Once you have a Box, you pass it as a second argument when adding components to the content pane. Comentários (em inglês)

Struts add space, measured in pixels, between components. To use a strut, you simply add it between the addition of the components that you want spaced apart:

//: c14:Box2.java
// Adding struts.
// <applet code=Box2 width=450 height=300></applet>
import javax.swing.*;
import java.awt.*;
import com.bruceeckel.swing.*;

public class Box2 extends JApplet {
  public void init() {
    Box bv = Box.createVerticalBox();
    for(int i = 0; i < 5; i++) {
      bv.add(new JButton("bv " + i));
      bv.add(Box.createVerticalStrut(i * 10));
    }
    Box bh = Box.createHorizontalBox();
    for(int i = 0; i < 5; i++) {
      bh.add(new JButton("bh " + i));
      bh.add(Box.createHorizontalStrut(i * 10));
    }
    Container cp = getContentPane();
    cp.add(BorderLayout.EAST, bv);
    cp.add(BorderLayout.SOUTH, bh);
  }
  public static void main(String[] args) {
    Console.run(new Box2(), 450, 300);
  }
} ///:~

Struts separate components by a fixed amount, but glue is the opposite; it separates components by as much as possible. Thus it’s more of a “spring” than “glue” (and the design on which this was based was called “springs and struts,” so the choice of the term is a bit mysterious).

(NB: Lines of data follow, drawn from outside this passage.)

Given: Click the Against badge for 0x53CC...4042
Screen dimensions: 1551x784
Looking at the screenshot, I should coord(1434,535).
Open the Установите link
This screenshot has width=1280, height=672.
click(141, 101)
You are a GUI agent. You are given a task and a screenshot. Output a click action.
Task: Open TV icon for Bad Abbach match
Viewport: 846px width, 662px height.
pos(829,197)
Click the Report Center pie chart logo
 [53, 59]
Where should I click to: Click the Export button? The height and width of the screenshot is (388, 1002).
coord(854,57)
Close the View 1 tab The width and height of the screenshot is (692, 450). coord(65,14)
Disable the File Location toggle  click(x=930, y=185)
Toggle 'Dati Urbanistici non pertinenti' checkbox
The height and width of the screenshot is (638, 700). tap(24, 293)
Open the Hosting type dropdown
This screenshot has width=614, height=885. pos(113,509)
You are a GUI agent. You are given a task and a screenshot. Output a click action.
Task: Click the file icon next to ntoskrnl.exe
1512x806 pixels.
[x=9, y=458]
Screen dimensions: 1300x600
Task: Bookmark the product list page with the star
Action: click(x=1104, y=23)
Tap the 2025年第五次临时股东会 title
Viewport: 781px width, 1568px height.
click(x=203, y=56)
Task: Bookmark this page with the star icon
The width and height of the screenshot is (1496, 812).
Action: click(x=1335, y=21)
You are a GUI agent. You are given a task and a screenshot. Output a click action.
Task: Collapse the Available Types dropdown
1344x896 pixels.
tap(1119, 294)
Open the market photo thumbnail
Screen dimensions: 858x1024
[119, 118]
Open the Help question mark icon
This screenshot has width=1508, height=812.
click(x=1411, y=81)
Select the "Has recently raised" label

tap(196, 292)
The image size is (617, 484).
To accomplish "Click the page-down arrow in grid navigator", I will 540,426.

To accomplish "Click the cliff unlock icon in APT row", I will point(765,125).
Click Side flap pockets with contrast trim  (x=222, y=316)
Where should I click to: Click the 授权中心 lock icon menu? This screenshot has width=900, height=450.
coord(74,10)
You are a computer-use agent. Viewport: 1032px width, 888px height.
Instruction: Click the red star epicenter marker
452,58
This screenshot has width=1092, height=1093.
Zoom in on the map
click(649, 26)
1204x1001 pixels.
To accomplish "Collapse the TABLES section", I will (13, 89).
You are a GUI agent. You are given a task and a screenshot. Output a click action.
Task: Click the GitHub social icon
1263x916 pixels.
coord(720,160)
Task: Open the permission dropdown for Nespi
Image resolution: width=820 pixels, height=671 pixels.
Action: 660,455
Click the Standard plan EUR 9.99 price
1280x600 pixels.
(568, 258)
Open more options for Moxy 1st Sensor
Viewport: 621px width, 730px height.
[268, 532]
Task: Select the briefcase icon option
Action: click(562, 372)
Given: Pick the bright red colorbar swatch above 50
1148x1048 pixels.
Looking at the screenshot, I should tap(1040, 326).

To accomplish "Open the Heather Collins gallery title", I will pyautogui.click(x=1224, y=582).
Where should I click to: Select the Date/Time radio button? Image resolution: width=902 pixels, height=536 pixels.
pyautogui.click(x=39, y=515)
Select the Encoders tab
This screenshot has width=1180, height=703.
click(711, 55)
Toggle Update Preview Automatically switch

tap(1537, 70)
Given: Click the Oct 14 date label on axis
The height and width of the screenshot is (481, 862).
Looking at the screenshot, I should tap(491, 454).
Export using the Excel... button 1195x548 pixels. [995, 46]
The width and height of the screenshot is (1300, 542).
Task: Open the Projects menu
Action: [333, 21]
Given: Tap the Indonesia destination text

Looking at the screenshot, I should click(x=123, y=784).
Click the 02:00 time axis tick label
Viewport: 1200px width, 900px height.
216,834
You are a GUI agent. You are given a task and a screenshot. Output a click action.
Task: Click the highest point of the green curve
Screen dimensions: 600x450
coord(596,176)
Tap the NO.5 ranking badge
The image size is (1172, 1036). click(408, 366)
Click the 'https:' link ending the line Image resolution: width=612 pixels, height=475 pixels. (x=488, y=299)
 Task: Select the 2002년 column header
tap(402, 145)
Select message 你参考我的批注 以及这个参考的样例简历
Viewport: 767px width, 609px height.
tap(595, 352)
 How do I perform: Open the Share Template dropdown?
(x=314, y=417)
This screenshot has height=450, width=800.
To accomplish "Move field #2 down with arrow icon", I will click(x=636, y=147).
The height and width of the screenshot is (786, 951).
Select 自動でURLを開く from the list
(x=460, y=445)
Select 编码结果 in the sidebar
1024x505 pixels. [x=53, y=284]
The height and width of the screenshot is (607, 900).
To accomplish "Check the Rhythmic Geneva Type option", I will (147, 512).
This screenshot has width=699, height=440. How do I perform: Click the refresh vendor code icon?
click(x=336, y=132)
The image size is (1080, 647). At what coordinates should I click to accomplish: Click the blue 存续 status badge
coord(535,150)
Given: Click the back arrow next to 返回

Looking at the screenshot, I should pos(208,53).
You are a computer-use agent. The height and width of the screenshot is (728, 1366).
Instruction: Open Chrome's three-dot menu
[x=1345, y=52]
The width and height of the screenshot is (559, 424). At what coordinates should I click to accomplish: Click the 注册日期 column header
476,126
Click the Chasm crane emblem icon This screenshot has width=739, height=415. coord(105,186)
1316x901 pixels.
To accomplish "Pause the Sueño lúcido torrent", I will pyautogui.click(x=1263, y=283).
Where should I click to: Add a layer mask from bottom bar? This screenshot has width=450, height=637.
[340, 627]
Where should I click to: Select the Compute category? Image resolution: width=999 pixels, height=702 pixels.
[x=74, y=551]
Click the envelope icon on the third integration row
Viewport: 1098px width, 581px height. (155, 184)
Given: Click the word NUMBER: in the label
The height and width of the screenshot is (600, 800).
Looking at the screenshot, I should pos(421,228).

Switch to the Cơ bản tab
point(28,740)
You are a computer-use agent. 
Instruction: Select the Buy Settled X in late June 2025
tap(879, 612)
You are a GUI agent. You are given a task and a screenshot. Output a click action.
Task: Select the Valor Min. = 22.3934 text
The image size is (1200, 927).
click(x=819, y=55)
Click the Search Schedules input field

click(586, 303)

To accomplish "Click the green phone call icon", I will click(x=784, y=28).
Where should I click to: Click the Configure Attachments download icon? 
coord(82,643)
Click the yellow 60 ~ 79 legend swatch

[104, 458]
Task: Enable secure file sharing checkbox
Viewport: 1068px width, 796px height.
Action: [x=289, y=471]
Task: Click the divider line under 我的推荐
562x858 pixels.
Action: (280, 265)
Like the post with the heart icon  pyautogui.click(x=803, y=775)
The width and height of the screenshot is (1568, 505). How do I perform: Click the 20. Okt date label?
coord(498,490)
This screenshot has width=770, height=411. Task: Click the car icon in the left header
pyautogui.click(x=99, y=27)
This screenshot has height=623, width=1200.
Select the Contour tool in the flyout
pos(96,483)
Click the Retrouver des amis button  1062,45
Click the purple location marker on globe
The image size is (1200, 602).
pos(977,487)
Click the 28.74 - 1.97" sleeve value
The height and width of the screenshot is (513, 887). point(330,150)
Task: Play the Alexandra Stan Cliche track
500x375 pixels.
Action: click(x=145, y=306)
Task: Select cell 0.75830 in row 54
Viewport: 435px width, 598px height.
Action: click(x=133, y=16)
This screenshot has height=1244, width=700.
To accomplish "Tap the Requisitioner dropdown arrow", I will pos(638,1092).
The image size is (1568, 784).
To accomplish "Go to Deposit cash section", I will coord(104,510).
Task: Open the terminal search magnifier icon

Comentários (em inglês)

//: c14:Box3.java
// Using Glue.
// <applet code=Box3 width=450 height=300></applet>
import javax.swing.*;
import java.awt.*;
import com.bruceeckel.swing.*;

public class Box3 extends JApplet {
  public void init() {
    Box bv = Box.createVerticalBox();
    bv.add(new JLabel("Hello"));
    bv.add(Box.createVerticalGlue());
    bv.add(new JLabel("Applet"));
    bv.add(Box.createVerticalGlue());
    bv.add(new JLabel("World"));
    Box bh = Box.createHorizontalBox();
    bh.add(new JLabel("Hello"));
    bh.add(Box.createHorizontalGlue());
    bh.add(new JLabel("Applet"));
    bh.add(Box.createHorizontalGlue());
    bh.add(new JLabel("World"));
    bv.add(Box.createVerticalGlue());
    bv.add(bh);
    bv.add(Box.createVerticalGlue());
    getContentPane().add(bv);
  }
  public static void main(String[] args) {
    Console.run(new Box3(), 450, 300);
  }
} ///:~

A strut works in one direction, but a rigid area fixes the spacing between components in both directions:

//: c14:Box4.java
// Rigid areas are like pairs of struts.
// <applet code=Box4 width=450 height=300></applet>
import javax.swing.*;
import java.awt.*;
import com.bruceeckel.swing.*;

public class Box4 extends JApplet {
  public void init() {
    Box bv = Box.createVerticalBox();
    bv.add(new JButton("Top"));
    bv.add(Box.createRigidArea(new Dimension(120, 90)));
    bv.add(new JButton("Bottom"));
    Box bh = Box.createHorizontalBox();
    bh.add(new JButton("Left"));
    bh.add(Box.createRigidArea(new Dimension(160, 80)));
    bh.add(new JButton("Right"));
    bv.add(bh);
    getContentPane().add(bv);
  }
  public static void main(String[] args) {
    Console.run(new Box4(), 450, 300);
  }
} ///:~

You should be aware that rigid areas are a bit controversial. Since they use absolute values, some people feel that they cause more trouble than they are worth. Comentários (em inglês)

The best approach?

Swing is powerful; it can get a lot done with a few lines of code. The examples shown in this book are reasonably simple, and for learning purposes it makes sense to write them by hand. You can actually accomplish quite a bit by combining simple layouts. At some point, however, it stops making sense to hand-code GUI forms; it becomes too complicated and is not a good use of your programming time. The Java and Swing designers oriented the language and libraries to support GUI building tools, which have been created for the express purpose of making your programming experience easier. As long as you understand what’s going on with layouts and how to deal with the events (described next), it’s not particularly important that you actually know the details of how to lay out components by hand; let the appropriate tool do that for you (Java is, after all, designed to increase programmer productivity). Comentários (em inglês)

The Swing event model

In the Swing event model, a component can initiate (“fire”) an event. Each type of event is represented by a distinct class. When an event is fired, it is received by one or more “listeners,” which act on that event. Thus, the source of an event and the place where the event is handled can be separate. Since you typically use Swing components as they are, but need to write code that is called when the components receive an event, this is an excellent example of the separation of interface and implementation. Comentários (em inglês)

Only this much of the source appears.